In other words, given:

  • a mixture size $N$
  • a parameter $\lambda$
  • a set of parameters $\left\{\alpha^{1}_{0},\dots, \alpha^{n}_{0}\right\}$

would there be a distribution $p$ such that it would be possible to find a set of weights $w_{i} \neq 0$ and a set of set of parameters $\left\{\left\{\alpha^{1}_{1}\left(\lambda\right),\dots, \alpha^{n}_{1}\left(\lambda\right)\right\}, \dots, \left\{\alpha^{1}_{N}\left(\lambda\right),\dots, \alpha^{n}_{N}\left(\lambda\right)\right\}\right\}$ so that the equality above holds.

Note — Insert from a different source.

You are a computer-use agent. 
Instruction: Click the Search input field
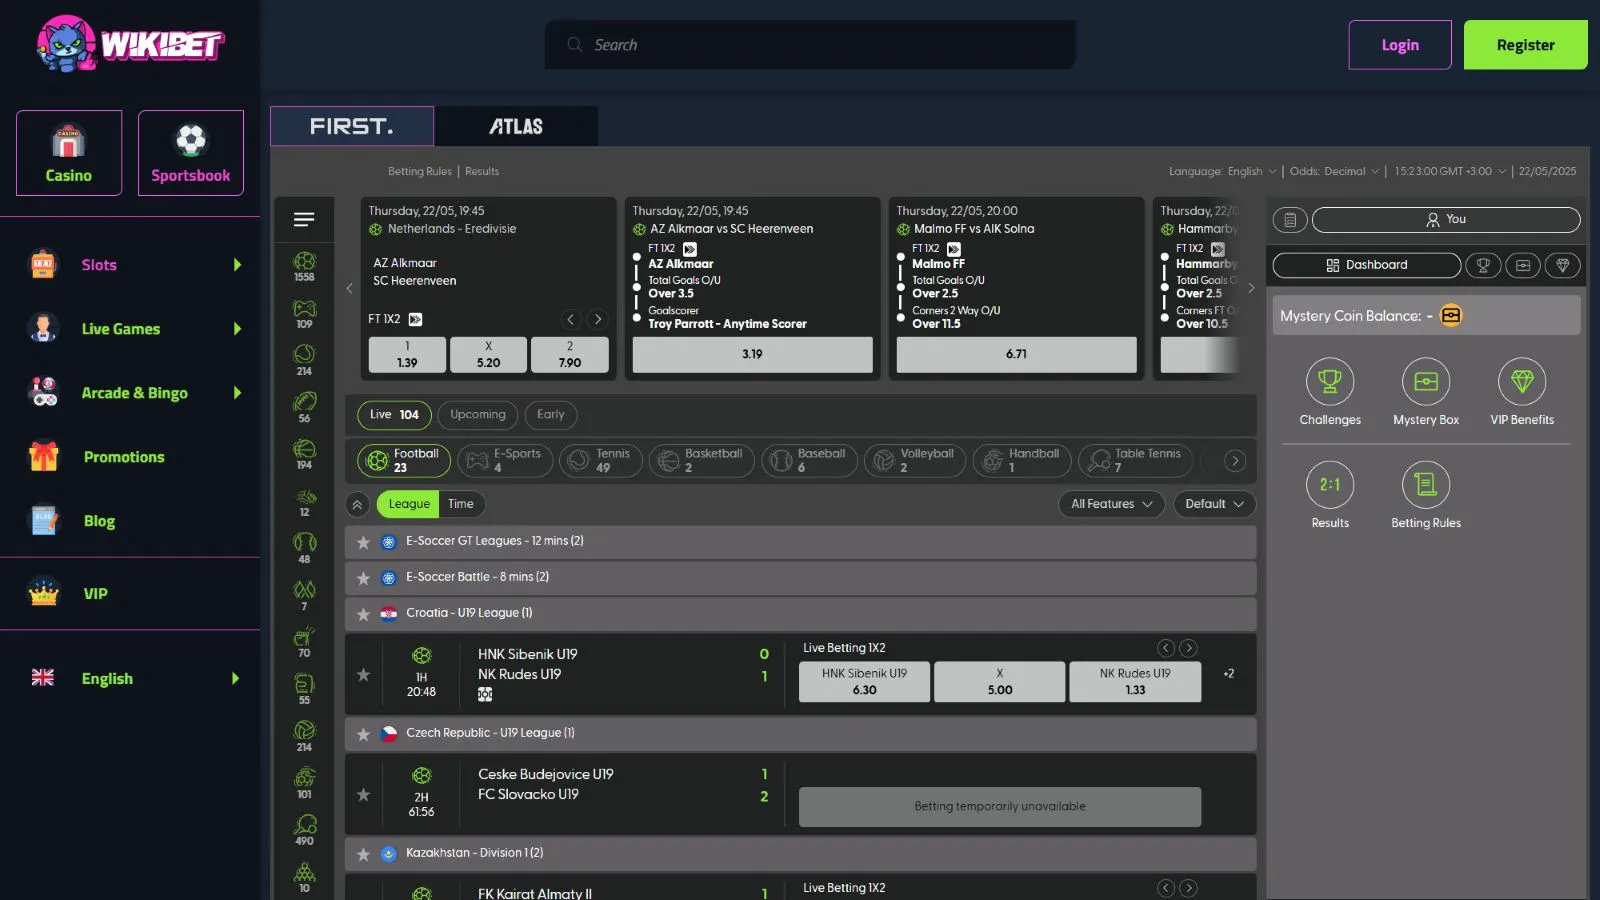810,45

For example if $p$ is a normal distribution, can one find a set of $N$ normal distributions and their weights parameterized by $\lambda$ so that the mixture is itself a normal distribution?

  • $\begingroup$ I would think that the circumstances would be bizarre. For example, if one adds sub-populations of normal distributions with the same means and variances the result is normal. However, there is no way to fit a mixture model to a normal distribution to recreate the sub-populations from which it arose. $\endgroup$ – Carl Oct 19 '18 at 0:11

If we ignore some trivial solutions such that $w_1=1$ and $w_i=0$ for the rest or $a_i=a_j$ for all $i,j$, then the only solution seems to be histograms with the same binning. With weights, you simply sum up the weights in particular bins. They guarentee the linearity.

Histograms (not necessarily 1D only) can be used for approximation of any distribution with arbitrary precision and they do not have to be equidistant. You can even consider some weird histograms defined on top of e.g. Voronoi mosaic or any other splitting of the input space.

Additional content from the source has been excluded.